Dean who was misdiagnosed by one vet as being in good health but another vet diagnosed a large bladder stone causing him to urinate outside the litter box
Dean who was misdiagnosed by one vet as being in good health but another vet diagnosed a large bladder stone causing him to urinate outside the litter box. Image: Quora.com user: Anna Welliver (believed).
Until September 7th I will give 10 cents to an animal charity for every comment. It is a way to help animal welfare without much effort at no cost. Comments help this website too, which is about animal welfare.

This worked out I have to say predictably because an x-ray showed that Dean, the cat that was peeing for two years inside the home without finding a solution/reason, had a “bladder stone a third of the size of his bladder” (enormous in other words). It was surgically removed and since that magical moment Dean has not peed anywhere other than inside the litter tray.

The advice from this person is, “Please get her a thorough examination!” Some vets are better than others and some are great and other are not. Experience counts. See a vet who’s qualified for at least 10 years.

One can understand the exasperation and frustration inside a home where a cat is peeing everywhere except in the litter box because of an illness which has gone undiagnosed. The answer is not to presume that the cat has a behavioural problem which has been missed but it is more likely that the cat’s illness has been misdiagnosed.

I have presumed that in this instance all the boxes have been picked regarding cat (and human!) behavioural problems.
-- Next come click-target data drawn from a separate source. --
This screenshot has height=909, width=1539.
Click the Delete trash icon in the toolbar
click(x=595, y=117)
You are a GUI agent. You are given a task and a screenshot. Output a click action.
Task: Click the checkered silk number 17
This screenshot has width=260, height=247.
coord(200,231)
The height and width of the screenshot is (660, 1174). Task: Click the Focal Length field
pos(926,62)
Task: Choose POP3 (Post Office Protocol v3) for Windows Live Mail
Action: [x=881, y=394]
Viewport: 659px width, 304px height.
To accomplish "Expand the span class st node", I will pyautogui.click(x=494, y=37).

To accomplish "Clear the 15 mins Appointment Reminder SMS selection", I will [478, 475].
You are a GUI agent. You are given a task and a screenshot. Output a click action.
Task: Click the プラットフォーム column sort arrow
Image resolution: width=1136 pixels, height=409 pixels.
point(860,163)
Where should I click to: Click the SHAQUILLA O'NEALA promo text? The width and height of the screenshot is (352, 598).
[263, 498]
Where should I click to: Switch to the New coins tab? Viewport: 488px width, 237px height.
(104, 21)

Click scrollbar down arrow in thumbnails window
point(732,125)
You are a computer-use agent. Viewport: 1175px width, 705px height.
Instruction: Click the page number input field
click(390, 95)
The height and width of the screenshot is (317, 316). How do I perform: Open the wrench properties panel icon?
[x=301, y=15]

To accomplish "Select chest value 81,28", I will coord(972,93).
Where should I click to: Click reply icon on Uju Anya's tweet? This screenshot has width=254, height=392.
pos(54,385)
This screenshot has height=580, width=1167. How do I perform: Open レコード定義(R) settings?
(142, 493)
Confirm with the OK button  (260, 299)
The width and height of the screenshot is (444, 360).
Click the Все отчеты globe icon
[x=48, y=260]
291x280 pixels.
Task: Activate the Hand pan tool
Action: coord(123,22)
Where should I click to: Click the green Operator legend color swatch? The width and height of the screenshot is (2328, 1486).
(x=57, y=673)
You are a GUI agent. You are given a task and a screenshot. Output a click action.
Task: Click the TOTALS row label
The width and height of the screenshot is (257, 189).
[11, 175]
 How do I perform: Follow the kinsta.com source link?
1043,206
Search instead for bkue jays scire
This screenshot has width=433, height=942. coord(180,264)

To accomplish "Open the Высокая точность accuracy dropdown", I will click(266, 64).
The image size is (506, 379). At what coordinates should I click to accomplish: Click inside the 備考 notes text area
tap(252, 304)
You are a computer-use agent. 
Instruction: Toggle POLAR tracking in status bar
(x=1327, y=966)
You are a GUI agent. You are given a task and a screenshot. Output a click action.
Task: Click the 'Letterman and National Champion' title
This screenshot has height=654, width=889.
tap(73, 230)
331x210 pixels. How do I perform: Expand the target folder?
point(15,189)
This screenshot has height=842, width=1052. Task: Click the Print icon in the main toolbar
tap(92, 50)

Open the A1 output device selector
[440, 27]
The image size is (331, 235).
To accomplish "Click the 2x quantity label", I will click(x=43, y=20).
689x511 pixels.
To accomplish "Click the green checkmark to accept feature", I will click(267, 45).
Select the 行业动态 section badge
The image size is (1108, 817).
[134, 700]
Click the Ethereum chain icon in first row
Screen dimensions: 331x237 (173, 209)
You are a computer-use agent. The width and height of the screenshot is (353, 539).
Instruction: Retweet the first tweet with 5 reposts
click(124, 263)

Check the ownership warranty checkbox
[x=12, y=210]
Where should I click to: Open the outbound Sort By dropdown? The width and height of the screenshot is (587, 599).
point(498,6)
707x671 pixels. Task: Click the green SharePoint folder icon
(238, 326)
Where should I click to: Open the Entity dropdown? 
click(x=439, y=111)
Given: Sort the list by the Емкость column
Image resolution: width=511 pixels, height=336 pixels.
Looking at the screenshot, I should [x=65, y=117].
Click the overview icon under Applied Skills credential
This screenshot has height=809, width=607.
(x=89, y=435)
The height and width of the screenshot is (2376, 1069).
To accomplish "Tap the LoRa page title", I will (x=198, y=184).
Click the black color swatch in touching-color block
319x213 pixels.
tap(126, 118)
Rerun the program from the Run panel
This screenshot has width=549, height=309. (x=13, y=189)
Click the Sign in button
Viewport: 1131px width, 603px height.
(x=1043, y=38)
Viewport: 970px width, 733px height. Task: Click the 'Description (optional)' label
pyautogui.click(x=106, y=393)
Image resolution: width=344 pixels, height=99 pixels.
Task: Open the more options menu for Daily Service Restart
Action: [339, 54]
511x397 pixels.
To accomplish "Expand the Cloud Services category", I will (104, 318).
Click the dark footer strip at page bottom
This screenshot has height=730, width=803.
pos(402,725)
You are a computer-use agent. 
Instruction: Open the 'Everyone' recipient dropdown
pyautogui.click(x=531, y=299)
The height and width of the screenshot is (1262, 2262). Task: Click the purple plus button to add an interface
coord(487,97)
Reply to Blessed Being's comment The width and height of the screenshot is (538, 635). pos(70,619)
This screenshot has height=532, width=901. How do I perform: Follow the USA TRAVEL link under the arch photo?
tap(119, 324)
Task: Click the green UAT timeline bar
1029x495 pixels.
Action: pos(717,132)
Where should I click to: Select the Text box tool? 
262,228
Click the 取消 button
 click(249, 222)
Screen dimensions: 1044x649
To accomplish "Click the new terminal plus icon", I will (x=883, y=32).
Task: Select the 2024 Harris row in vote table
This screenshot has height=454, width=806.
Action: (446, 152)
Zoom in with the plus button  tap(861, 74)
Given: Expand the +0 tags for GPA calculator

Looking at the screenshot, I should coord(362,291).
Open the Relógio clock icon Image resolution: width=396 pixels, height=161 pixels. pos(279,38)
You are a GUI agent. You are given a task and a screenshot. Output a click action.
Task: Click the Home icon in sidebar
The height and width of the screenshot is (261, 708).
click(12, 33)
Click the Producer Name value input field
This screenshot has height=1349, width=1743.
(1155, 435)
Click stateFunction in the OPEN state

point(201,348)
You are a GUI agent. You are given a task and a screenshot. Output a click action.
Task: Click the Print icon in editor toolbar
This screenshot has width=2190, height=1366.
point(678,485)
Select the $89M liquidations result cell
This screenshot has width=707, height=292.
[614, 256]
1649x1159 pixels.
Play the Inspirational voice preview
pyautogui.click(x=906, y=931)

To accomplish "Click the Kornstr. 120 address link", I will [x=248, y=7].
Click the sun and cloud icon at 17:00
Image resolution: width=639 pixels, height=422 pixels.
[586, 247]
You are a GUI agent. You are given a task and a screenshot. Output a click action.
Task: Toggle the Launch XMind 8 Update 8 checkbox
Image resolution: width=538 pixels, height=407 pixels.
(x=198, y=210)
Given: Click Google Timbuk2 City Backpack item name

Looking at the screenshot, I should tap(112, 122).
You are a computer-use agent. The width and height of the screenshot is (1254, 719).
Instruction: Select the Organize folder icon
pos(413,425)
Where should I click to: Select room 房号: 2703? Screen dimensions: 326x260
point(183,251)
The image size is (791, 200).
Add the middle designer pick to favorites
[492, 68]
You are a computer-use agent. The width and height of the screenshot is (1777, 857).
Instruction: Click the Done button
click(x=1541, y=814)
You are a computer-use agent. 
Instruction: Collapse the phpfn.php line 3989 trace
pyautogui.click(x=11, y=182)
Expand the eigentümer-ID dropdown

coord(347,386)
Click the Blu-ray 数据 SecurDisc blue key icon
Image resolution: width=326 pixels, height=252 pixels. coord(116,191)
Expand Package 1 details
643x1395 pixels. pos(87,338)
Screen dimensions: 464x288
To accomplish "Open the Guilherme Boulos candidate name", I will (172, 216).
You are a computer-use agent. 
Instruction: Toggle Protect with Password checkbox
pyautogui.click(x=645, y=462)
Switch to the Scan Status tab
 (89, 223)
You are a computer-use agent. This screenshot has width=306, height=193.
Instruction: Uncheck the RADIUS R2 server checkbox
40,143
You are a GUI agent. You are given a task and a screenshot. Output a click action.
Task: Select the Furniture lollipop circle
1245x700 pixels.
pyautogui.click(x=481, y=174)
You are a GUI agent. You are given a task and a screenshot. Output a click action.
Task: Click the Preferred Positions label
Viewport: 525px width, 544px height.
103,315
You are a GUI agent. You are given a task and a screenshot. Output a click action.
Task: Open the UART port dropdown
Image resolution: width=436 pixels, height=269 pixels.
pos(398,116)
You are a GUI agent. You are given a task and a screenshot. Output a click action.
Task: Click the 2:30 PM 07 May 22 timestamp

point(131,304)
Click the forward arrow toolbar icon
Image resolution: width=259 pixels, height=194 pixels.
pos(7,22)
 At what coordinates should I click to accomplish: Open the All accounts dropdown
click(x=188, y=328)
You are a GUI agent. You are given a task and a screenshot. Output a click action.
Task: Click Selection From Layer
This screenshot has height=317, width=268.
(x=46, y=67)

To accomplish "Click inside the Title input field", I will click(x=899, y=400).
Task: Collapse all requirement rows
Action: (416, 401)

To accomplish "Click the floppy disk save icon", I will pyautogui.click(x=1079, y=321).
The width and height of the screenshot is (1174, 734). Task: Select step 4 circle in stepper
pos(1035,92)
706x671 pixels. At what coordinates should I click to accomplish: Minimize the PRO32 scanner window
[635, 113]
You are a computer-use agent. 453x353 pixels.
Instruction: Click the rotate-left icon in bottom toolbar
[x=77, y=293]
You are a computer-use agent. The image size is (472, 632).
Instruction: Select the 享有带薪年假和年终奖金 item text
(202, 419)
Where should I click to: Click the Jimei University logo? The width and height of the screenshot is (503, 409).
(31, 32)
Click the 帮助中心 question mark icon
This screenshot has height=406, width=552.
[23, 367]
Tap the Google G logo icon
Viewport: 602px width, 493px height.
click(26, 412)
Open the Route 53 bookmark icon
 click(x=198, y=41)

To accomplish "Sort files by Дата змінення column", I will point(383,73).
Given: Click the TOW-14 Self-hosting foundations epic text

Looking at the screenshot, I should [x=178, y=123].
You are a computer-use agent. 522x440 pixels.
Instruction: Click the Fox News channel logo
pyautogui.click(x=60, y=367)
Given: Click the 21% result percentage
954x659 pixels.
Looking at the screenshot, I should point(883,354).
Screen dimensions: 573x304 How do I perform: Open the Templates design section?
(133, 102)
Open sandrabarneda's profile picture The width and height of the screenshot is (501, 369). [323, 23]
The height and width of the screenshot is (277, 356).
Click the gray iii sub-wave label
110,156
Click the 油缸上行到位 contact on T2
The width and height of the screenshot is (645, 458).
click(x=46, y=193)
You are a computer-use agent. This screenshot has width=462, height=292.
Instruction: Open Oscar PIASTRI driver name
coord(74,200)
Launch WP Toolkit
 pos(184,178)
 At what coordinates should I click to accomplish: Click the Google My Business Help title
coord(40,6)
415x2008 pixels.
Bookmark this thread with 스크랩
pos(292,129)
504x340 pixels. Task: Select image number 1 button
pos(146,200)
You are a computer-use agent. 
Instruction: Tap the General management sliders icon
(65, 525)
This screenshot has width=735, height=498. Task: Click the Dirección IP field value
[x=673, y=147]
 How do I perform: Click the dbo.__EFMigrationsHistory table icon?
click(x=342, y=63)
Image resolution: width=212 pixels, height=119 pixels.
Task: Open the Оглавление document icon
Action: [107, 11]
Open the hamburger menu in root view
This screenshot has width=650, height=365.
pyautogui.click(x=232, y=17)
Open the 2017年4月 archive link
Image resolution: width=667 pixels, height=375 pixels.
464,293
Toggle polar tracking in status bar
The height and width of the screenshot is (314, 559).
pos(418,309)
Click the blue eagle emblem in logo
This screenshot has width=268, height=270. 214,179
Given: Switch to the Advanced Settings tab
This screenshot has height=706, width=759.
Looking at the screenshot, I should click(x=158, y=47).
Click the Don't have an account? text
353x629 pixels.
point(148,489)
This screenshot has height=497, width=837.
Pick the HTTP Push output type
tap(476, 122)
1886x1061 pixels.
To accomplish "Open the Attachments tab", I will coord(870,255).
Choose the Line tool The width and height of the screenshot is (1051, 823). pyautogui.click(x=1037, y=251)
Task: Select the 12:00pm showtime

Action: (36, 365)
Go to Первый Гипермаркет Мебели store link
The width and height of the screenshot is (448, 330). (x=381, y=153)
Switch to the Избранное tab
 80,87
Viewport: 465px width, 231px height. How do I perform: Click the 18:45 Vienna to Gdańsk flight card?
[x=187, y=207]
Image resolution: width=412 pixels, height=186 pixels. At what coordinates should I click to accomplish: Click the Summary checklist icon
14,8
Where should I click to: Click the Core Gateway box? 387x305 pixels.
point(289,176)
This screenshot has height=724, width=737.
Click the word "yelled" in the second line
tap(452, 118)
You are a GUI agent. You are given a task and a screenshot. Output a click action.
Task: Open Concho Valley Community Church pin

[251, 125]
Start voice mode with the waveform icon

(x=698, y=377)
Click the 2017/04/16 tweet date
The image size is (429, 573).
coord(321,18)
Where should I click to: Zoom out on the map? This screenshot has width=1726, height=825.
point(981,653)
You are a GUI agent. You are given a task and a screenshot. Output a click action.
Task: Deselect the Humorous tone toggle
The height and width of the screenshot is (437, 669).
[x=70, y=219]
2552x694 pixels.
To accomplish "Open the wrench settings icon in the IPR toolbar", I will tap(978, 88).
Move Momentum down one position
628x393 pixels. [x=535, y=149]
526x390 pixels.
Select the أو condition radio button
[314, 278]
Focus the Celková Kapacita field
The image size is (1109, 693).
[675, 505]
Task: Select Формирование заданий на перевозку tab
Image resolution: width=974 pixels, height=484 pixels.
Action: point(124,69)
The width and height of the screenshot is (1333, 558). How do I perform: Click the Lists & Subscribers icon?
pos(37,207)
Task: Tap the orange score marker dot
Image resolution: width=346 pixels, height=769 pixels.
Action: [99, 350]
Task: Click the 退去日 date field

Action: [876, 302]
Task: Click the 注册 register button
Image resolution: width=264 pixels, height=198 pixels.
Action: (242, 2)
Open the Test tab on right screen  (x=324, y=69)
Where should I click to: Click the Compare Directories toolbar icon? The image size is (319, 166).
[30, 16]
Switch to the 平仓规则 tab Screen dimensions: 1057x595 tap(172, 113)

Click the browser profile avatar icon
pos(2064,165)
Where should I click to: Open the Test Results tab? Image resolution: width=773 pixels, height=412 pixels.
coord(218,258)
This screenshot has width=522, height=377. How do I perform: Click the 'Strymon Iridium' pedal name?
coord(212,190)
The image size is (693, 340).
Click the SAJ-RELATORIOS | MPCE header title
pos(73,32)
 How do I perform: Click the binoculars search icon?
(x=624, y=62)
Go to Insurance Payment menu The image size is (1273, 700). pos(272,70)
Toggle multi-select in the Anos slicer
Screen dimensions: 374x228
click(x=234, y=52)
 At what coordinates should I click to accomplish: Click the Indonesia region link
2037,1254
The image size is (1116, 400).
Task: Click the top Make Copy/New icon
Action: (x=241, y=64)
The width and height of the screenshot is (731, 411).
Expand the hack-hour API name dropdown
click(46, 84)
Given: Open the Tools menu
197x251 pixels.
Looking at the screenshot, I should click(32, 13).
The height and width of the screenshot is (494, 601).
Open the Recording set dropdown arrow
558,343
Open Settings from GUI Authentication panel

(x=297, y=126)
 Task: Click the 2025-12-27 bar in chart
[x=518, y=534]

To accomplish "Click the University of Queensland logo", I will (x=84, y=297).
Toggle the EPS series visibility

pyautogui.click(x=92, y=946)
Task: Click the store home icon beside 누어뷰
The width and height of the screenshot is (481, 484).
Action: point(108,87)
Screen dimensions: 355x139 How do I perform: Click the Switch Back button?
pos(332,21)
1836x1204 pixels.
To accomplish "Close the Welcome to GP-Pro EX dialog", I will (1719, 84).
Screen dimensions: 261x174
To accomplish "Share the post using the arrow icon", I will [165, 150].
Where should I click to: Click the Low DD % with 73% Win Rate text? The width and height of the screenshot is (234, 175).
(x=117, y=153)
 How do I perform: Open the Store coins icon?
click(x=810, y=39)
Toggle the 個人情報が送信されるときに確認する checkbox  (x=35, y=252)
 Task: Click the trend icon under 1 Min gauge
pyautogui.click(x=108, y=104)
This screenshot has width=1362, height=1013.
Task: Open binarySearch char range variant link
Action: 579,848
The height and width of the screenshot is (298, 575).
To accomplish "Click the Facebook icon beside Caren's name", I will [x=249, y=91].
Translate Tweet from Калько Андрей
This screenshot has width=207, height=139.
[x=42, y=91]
There are two issues involved here: health and behavioural issues, caused by stress. Both should be tackled perhaps simultaneously. The stress comes from the human as they are responsible for the environment.

In the story above the problem was not one caused by stress and therefore behavioural but a health problem. That’s the first thing to do is to check health but I would suggest assessing the possible dual causes of peeing outside the litter box simultaneously.

It’ll be one or the other or both but when a cat pees outside litter box because of stress it is not strictly speaking urinating but spraying to mark territory. I guess you know that. When a cat urinates because of a bladder health problem either a stone or an infection (cystitis), it will be urination forced upon the cat as the desire to urinate is uncontrollable.

RELATED: 6 tips on cat inappropriate elimination (infographic)

3 thoughts on “A lesson about getting a veterinarian’s second opinion before surrendering your cat”

  1. Poor Dean was doing his best to tell them something was wrong. Animals can’t talk so they do things from their normal behavior.
    Although I did rehome one neutered male cat who peed on the new owners bed on day one by day 3 they brought him back. He never once peed in the bed or anywhere in the house. He was only mad at me a few days after returning home.

  2. Excellent topic. Pro-advocate for your felines and yourself. If you have experienced anything that leaves you feeling a bit queasy, it is time for open communication. If that doesn’t leave you feeling satisfied, time to do your research and find a new veterinarian…

    • I am pleased you agree with this. I am about to write another article on vet second opinions as I think it is an important topic. How many vets make a misdiagnosis! It would be nice to know how many misdiagnoses are made. A lot is my opinion. Hope you are keeping well, Caroline.